The Prague Forum gathered around 500 representatives of European civic society, Speakers and members of Parliaments, journalists etc. It included a Forum of the World Society – 3 intensive debates focused on the Role of Media and Civic Society, Role of Legislation and Politicians in Combating Political Extremism, neo-nazism and Islamic radicalism.

===Round Table in Monaco "Tackling Extremism and Intolerance in a Diverse Society"===
The European Council for Tolerance and Reconciliation held in March 2018 in Monte Carlo, Monaco a Round Table discussion "Tackling Extremism and Intolerance in a Diverse Society". The conference was held under the Patronage of the Secretary General of the Council of Europe, Mr. Thornbjorn Jagland.

It gathered political, academic and NGO participants from 22 countries to address the threat of radicalisation and issues surrounding the challenges to tolerance in Europe. The three key issues discussed were political radicalisation, online hate speech and integrating immigrants in diverse societies.

===Kantor Prize for Secure Tolerance===
In 2018 the ECTR announced the establishment of the Kantor Prize for Secure Tolerance and ECTR Research Grants.

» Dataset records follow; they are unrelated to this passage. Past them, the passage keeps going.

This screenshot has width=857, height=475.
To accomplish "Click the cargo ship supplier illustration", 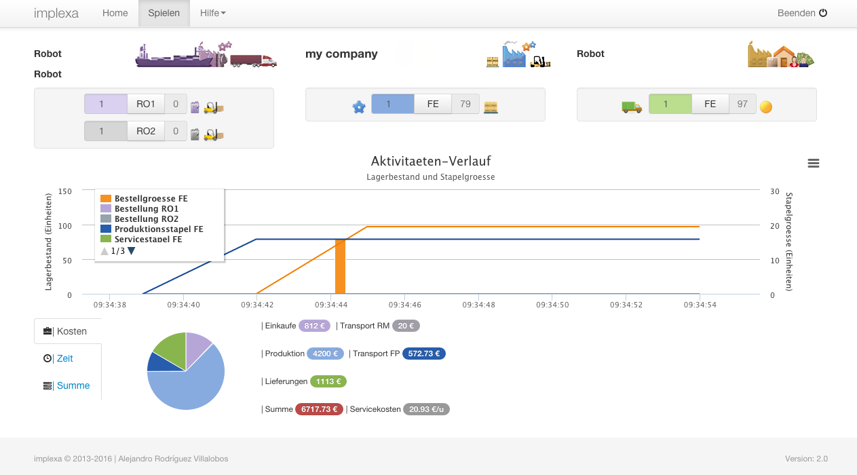I will (181, 55).
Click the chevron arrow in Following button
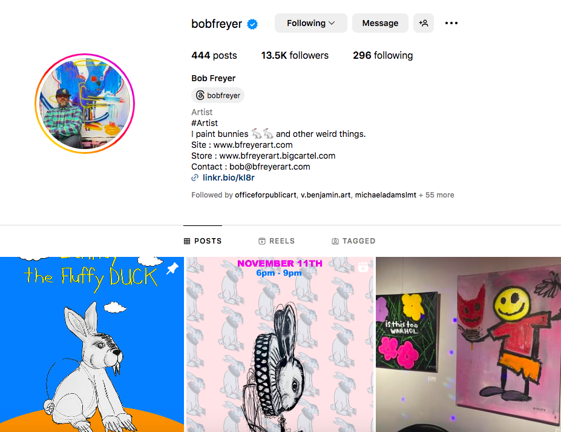This screenshot has width=561, height=432. 332,23
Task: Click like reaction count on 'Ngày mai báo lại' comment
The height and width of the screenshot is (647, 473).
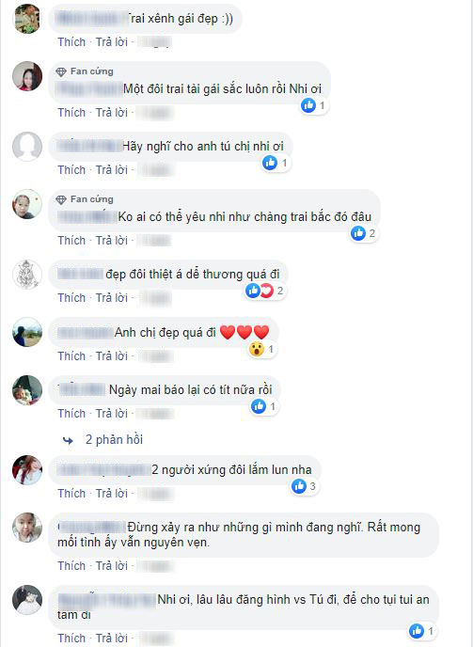Action: (273, 406)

===A European Model Law for the Promotion of Tolerance and the Suppression of Intolerance===
The Model National Statute for the Promotion of Tolerance is a document prepared by a group of experts of the European Council on Tolerance and Reconciliation (ECTR), which regulates the legal relationship in the sphere of tolerance. The Model Statute is designed for adoption by the respective national legislatures of European States, in order to confirm and clarify their adherence to the principle of tolerance.

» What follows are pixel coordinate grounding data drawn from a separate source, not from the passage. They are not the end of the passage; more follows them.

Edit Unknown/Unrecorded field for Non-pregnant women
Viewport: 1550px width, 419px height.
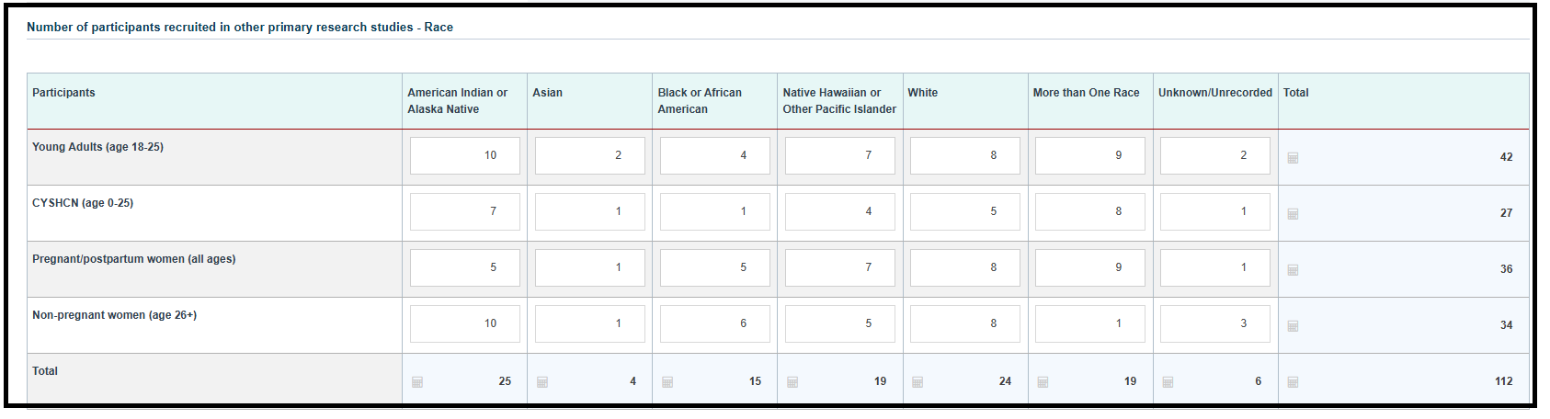point(1215,323)
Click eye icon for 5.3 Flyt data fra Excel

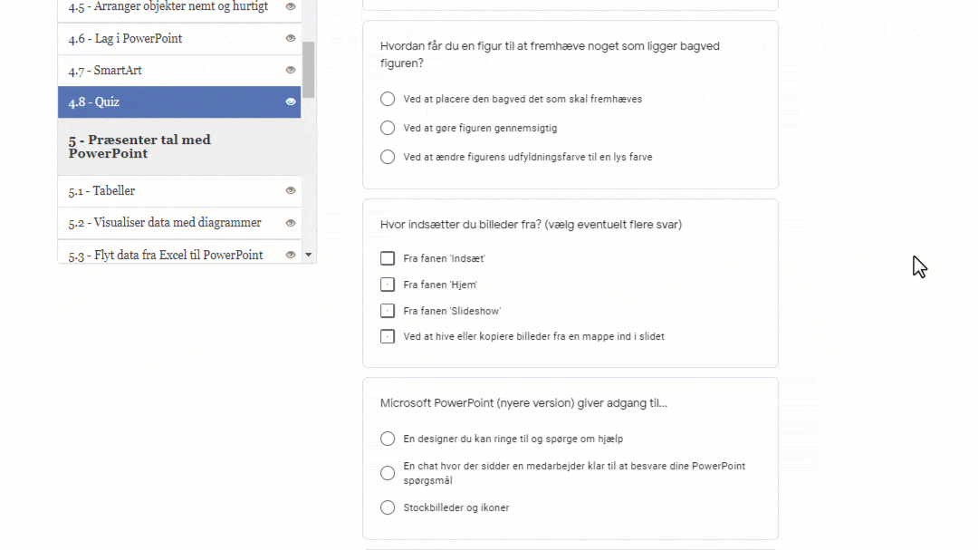pos(291,255)
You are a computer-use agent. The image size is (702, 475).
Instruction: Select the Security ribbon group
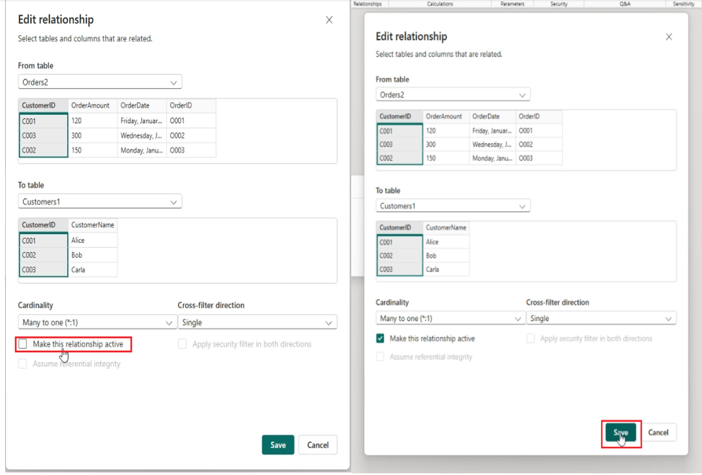(x=559, y=4)
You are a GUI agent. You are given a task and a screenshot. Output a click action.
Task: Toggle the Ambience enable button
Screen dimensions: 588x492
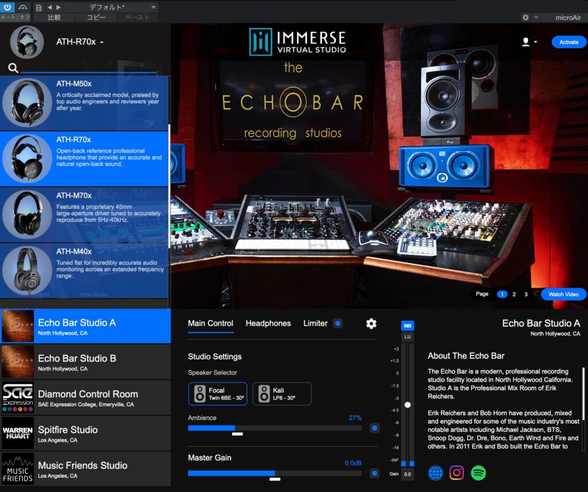(x=374, y=428)
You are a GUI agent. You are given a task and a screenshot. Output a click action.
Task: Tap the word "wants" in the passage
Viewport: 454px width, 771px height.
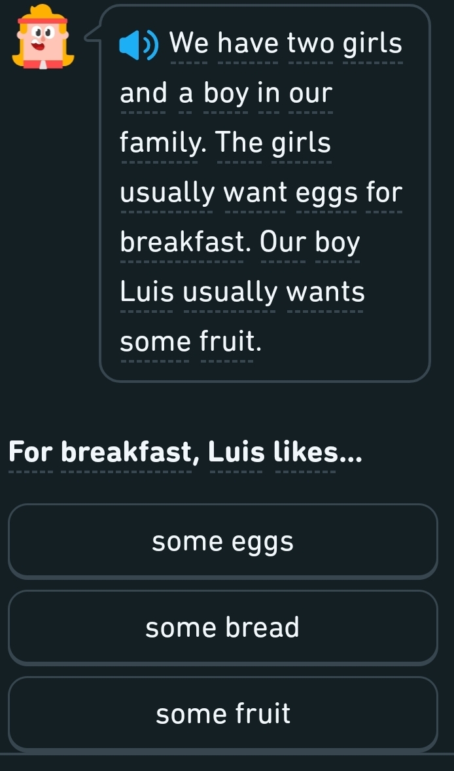325,292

The purpose of the Model Statute is to fill a vacuum: although all European States are committed to the principle of tolerance, nowhere is this principle defined in binding legal terms. The principal challenge in preparing the Model Statute was to go beyond rhetoric and generalities, spelling out concrete and enforceable obligations that ensure tolerance and stamp out intolerance. The ECTR has presented this document in a series of meetings and seminars with international organizations, including the Council of Europe and the OSCE. As a result, there is currently a joint ECTR-European Council task force which is working on its implementation.

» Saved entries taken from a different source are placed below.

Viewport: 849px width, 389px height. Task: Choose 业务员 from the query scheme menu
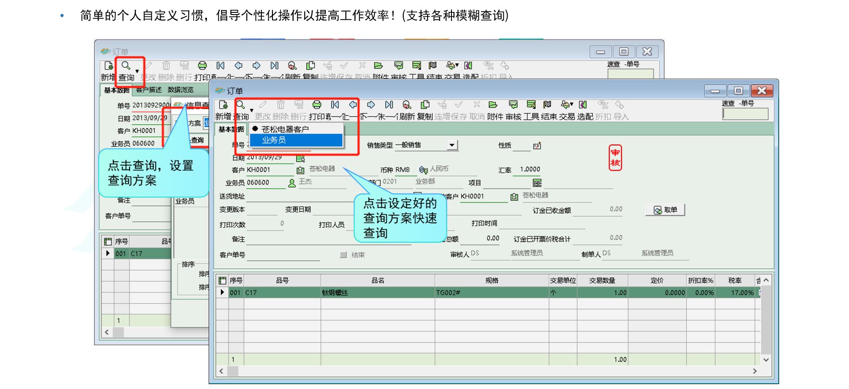[274, 140]
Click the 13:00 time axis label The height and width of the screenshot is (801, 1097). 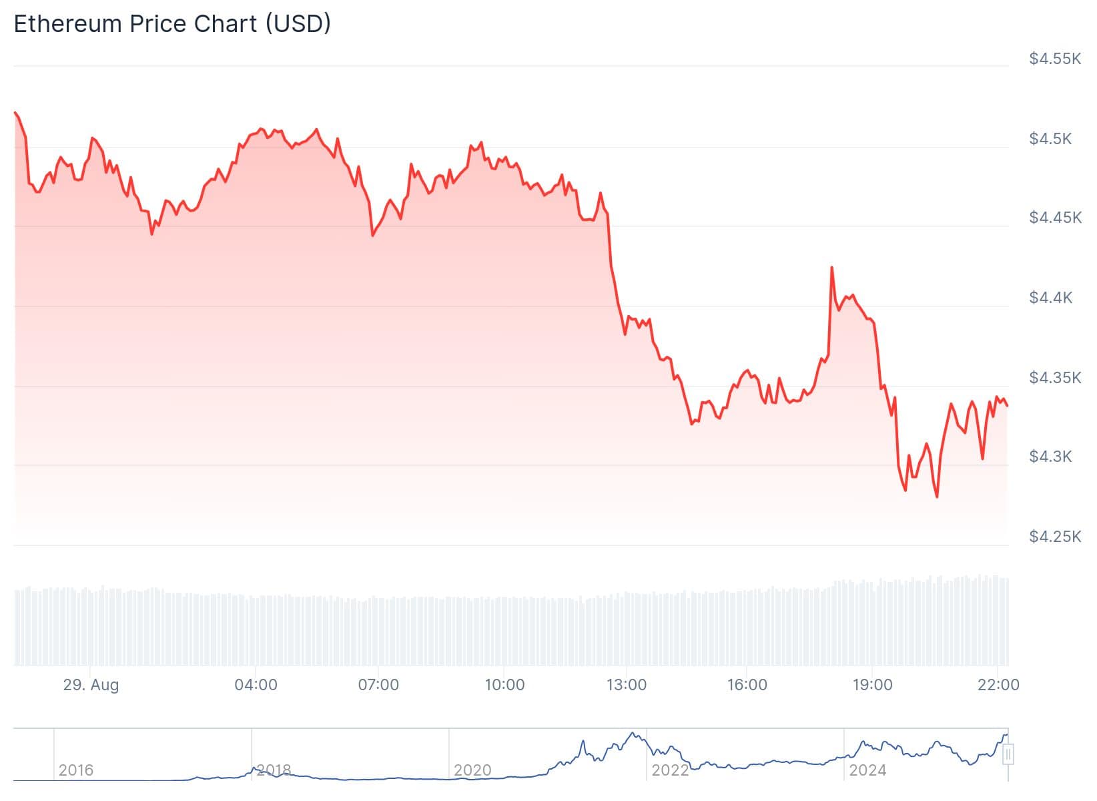[627, 685]
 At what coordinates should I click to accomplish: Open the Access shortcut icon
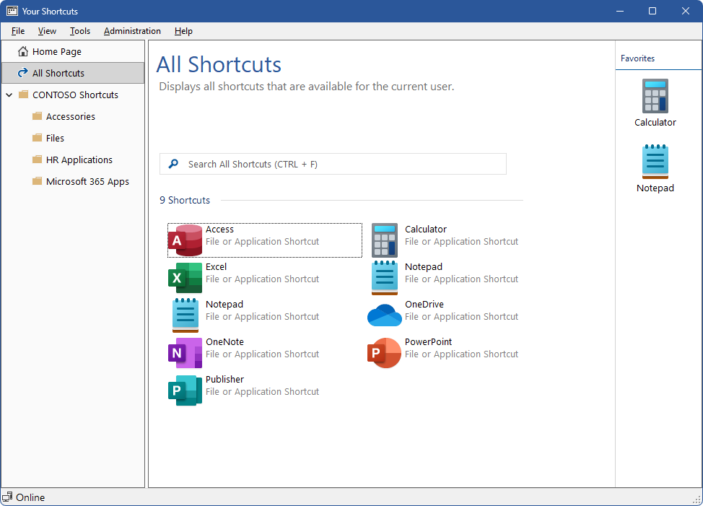[x=185, y=240]
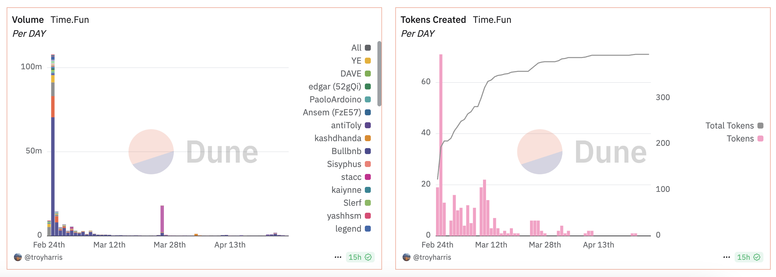Click the verified checkmark on Volume chart
Screen dimensions: 776x277
point(368,257)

In 2012 Viatcheslav Moshe Kantor introduced ECTR's proposals for a general law of tolerance, which was presented at an official ceremony in the presence of European Parliament President Martin Schulz, as well as the two recipients of the European Medal of Tolerance. Expanding on the Model Law for Promotion of Tolerance, a version of which it seeks to make mandatory across all 27 member states, Chair of the Task Force in charge of its inception Yoram Dinstein said that "tolerance is the glue that cements together the bond between distinct groups in a single society".

On 17 September 2013, a subcommittee of the ECTR, composed of Yoram Dinstein, Ugo Genesio, Rein Müllerson, Daniel Thürer and Rüdiger Wolfrum presented "a European framework national statute for the promotion of tolerance submitted with a view to being enacted by the legislatures of European states" to the Committee on Civil Liberties, Justice and Home Affairs of the European Parliament. Section 8 states that "the government shall ensure that (a) Schools, from the primary level upwards, will introduce courses encouraging students to accept diversity and promoting a climate of tolerance as regards the qualities and cultures of others." While Section 9 (a) states: "The government shall ensure that public broadcasting (television and radio) stations will devote a prescribed percentage of their program to promoting a climate of tolerance."